Still, she had to bathe the little one to get ready for school, who was running around the house in small blue underwear. She was as adorable as she could be, fluttering around like a free bird.

Drying up the little one after her warm bath, she dashed to fill up all the Tiffin boxes and likewise to serve the breakfast hot onto the dining table.

At the feasting table, the elder son had his mobile on one hand and a piece of dosa half soaked in chutney on the other. The father was struggling between his shoes and his bulging belly; and the small kid was running around him like a colorless butterfly. 

The big boy was taking off for college and she ran towards him to hand him the lunch packet along with some money that she seldom took from her spouse’s pocket.

 He picked them both from her hands and strolled away in silence, with his eyes hooked on the screen. If only he realized that there was a vast world outside the five-inch screen.

She knew he loved her, even though all the hugs and kisses she got when he was at school had faded into mere thoughts; along with his funny bye-bye wave in which he swayed both his head and hand simultaneously.

She knew he had just grown up, that’s all. She loved him, too.

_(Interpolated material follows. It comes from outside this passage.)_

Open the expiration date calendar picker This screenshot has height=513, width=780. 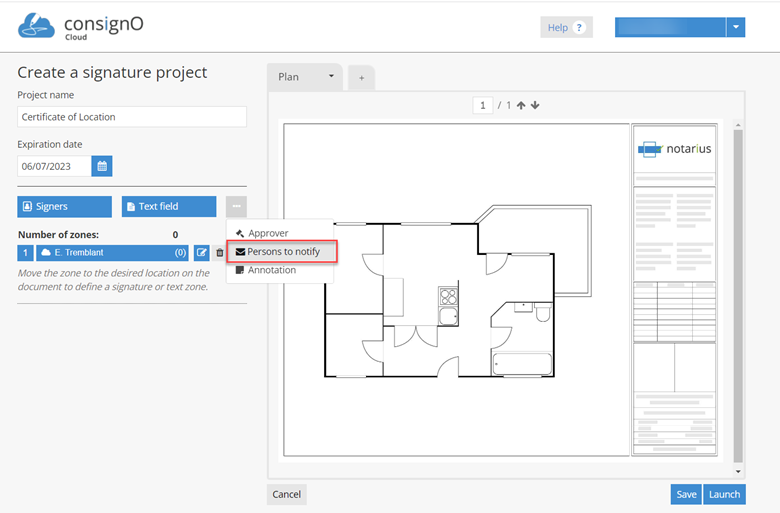102,166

At a distance, amidst a selfless cloud of disturbances, a mind would have voiced the same thoughts. “Love you too, Amma”. She was sweating heavily, and the already wet corner piece of her brown saree couldn’t make any difference.

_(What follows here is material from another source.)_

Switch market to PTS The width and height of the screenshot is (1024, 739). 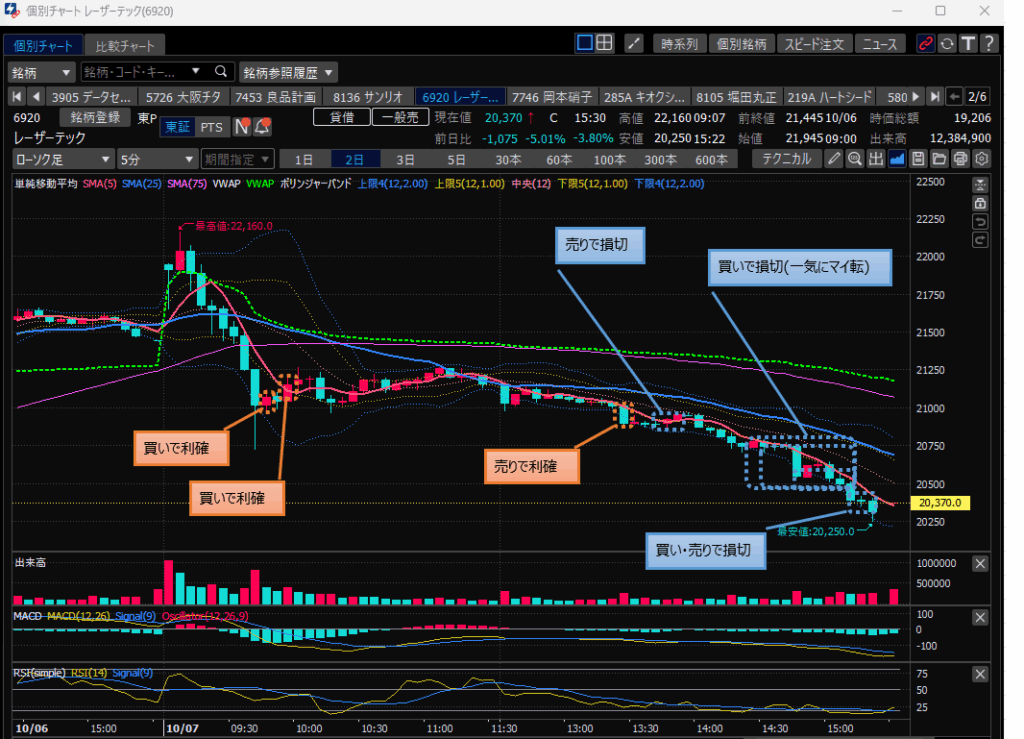[211, 127]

As she passed the shattered mirror hanging by the windowpane, she noticed she didn’t have her bindi on. The crimson dot on her forehead symbolized the status of a woman under her second roof.

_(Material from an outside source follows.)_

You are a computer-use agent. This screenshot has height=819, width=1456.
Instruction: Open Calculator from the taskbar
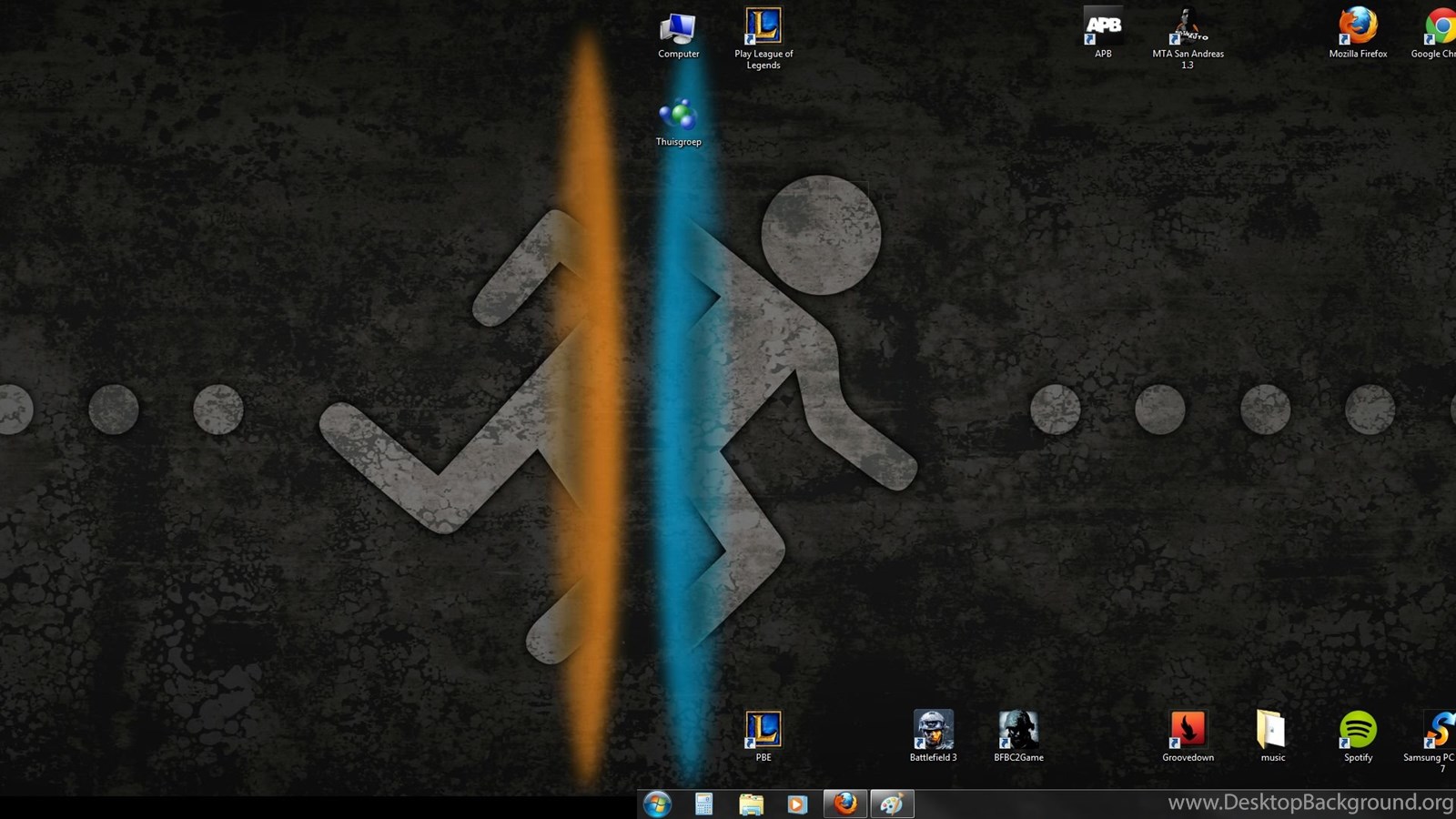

She rushed to their room and placed a tweak of crimson powder on her forehead exactly in the midst. She adjusted it perfectly in between her eyebrows like she balanced the family each day.

The old scooter rustled up gently in the shed, puffing smoke out of the silencer, like in the kitchen furnace.

Hearing the engine’s shriek, she rushed to the door, half visible, and waved her husband and kid, again and again, till she could hear the rattling sound of the engine make its way around the far-away corner of the street.

She stood there and smiled happily. For her, the job had just begun. She took the tail of her saree and secured it into her waist, wiped off the dripping sweat drops, and went inside the house, her home.

She is a wife, a mother, a woman. She is an Indian housewife. Surely Mother is, undoubtedly, the God, the one and only, if there is one.

“matha pitha gurur deivam “

The End.

Dedicated to the unknown superhero of the Indian houses and all Ammas ...hats off to their hard work and dedication and love. To all mothers out there, we love you...we just don’t show it, that’s all. Thank you.